Qu’imaginer, alors, pour accueillir ces jeunes en mobilité professionnelle ? Au sein de l’association, la réflexion s’est engagée et l’idée a germé : « Pourquoi pas des "Tiny Houses", ces petites maisons en bois, mobiles et écologiques, construites sur remorque routière ? Cette solution permet d’amener le logement au plus près du lieu d'emploi ou de formation des jeunes et d’être réactif en cas de demande ponctuelle. Cela nous a semblé pertinent. Voilà l’idée à l’origine de l’expérimentation », poursuit la responsable associative.

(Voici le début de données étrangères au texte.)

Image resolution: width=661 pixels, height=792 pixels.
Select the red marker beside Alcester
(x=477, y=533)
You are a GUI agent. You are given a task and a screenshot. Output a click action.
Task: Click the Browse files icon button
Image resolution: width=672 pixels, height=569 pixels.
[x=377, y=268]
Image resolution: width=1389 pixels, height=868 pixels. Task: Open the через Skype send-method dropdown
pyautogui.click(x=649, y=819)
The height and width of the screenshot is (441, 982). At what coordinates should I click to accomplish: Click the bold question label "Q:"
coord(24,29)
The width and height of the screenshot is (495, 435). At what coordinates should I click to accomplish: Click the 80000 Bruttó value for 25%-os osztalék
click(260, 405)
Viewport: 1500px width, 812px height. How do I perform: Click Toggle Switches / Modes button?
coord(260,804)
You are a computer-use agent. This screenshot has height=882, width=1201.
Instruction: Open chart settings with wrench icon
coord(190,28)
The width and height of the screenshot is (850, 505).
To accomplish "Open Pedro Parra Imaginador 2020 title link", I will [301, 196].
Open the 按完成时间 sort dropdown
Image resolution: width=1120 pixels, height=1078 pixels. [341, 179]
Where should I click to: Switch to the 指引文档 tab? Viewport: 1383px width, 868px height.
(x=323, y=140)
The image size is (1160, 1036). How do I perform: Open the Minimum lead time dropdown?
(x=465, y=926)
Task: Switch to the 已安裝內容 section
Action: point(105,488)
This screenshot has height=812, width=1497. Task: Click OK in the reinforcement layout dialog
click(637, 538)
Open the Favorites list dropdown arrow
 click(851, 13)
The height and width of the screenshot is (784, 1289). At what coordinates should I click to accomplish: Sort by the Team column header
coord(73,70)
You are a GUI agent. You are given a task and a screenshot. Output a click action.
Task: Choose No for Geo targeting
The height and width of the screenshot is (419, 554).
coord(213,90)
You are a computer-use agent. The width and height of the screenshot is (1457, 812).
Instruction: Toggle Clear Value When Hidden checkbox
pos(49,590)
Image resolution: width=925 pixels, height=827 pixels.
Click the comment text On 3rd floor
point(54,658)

Conjonction favorable, en octobre 2015 un appel à projet du Programme d’investissement d'avenir (PIA) en faveur de la jeunesse est lancé par l’Agence nationale pour la rénovation urbaine (Anru). Les collectivités et les acteurs associatifs du secteur jeunesse du Bocage Bressuirais et du Pays de Gâtine unissent leurs forces pour répondre. Avec succès. Début 2016, l’association BoGaJe (pour Bocage Gâtine Jeunesse) est créée, pour gérer les projets du PIA. Et la mise en œuvre des projets peut s’engager, au premier rang desquels l’expérimentation des Tiny Houses.
Une jeunesse mobilisée
Un comité de pilotage, auquel sont conviés élus, entreprises, et jeunes, est créé, ainsi qu’un comité technique, chargé de la conception des six Tiny Houses prévues par l’association. « Une soixantaine de jeunes du territoire s’investissent dans le projet, aux côtés du charpentier et de l’architecte ou lors d’ateliers de sensibilisation à l’habitat écologique organisés sur le territoire. Sept d’entre eux s’engagent même dans le comité technique », explique Pauline Poupard, chargée de mission à Un Toit en Gâtine.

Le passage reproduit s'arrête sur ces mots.